Cynthia Limoges is like the mystical Phoenix that arose from its own ashes to begin a new life.
Born in Galveston Island, Texas, she was abandoned by her mother when was five; her father died when she was eight. Raised by her grandparents and other family members, she suffered physical, sexual, and verbal abuse.
In the ninth grade, she joined Air Force ROTC: “The instructors were my saving grace.” When she graduated high school, she left home with only the clothes she was wearing and a small backpack.
“The military has been my only family, my means of survival,” she says. “It’s been one hell of a journey—a life-learning experience. I have fallen, but by the grace of God, I’ve come back up.”
Limoges’ latest achievement is a B.A. in psychology. The 34-year-old honor student took the majority of her classes at URI’s Feinstein Providence Campus.
Her journey to this degree took 10 years, two deployments to Afghanistan with the Rhode Island Air National Guard, employment as a victim’s advocate, and the birth of sons Ethan, 8, and Benjamin, 2.
She enrolled at URI as a part-time student in 2007. When she came off active duty in 2008 (she is now in the Guard reserves), she worried about balancing life as a single mother with work, military commitments, and college studies.

Task to carry out: Reproduce the profile of Cynthia Limoges above word for word, from start to finish.

Information given:
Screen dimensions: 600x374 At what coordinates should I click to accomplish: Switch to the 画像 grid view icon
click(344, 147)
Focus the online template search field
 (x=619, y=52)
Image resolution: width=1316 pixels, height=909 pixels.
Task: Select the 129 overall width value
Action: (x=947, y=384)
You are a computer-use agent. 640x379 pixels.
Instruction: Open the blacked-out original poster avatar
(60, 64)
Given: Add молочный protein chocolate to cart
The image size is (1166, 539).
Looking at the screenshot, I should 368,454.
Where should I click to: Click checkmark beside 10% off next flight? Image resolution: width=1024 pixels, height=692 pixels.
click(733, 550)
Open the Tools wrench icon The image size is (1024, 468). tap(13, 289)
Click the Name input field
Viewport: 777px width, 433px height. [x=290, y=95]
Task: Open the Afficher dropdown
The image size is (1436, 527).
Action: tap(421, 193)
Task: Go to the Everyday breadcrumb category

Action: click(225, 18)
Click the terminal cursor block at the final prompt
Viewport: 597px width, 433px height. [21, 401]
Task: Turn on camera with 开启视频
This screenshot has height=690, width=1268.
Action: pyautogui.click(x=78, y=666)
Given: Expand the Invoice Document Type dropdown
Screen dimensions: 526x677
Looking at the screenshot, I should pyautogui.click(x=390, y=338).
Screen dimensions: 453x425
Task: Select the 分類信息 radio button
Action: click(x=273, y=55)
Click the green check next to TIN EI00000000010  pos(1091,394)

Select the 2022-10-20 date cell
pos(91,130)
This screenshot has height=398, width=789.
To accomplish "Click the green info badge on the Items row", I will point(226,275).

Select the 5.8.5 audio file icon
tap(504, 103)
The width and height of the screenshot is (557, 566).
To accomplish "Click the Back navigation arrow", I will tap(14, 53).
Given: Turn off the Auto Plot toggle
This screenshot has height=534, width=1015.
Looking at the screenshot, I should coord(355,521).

Result:
Cynthia Limoges is like the mystical Phoenix that arose from its own ashes to begin a new life.
Born in Galveston Island, Texas, she was abandoned by her mother when was five; her father died when she was eight. Raised by her grandparents and other family members, she suffered physical, sexual, and verbal abuse.
In the ninth grade, she joined Air Force ROTC: “The instructors were my saving grace.” When she graduated high school, she left home with only the clothes she was wearing and a small backpack.
“The military has been my only family, my means of survival,” she says. “It’s been one hell of a journey—a life-learning experience. I have fallen, but by the grace of God, I’ve come back up.”
Limoges’ latest achievement is a B.A. in psychology. The 34-year-old honor student took the majority of her classes at URI’s Feinstein Providence Campus.
Her journey to this degree took 10 years, two deployments to Afghanistan with the Rhode Island Air National Guard, employment as a victim’s advocate, and the birth of sons Ethan, 8, and Benjamin, 2.
She enrolled at URI as a part-time student in 2007. When she came off active duty in 2008 (she is now in the Guard reserves), she worried about balancing life as a single mother with work, military commitments, and college studies.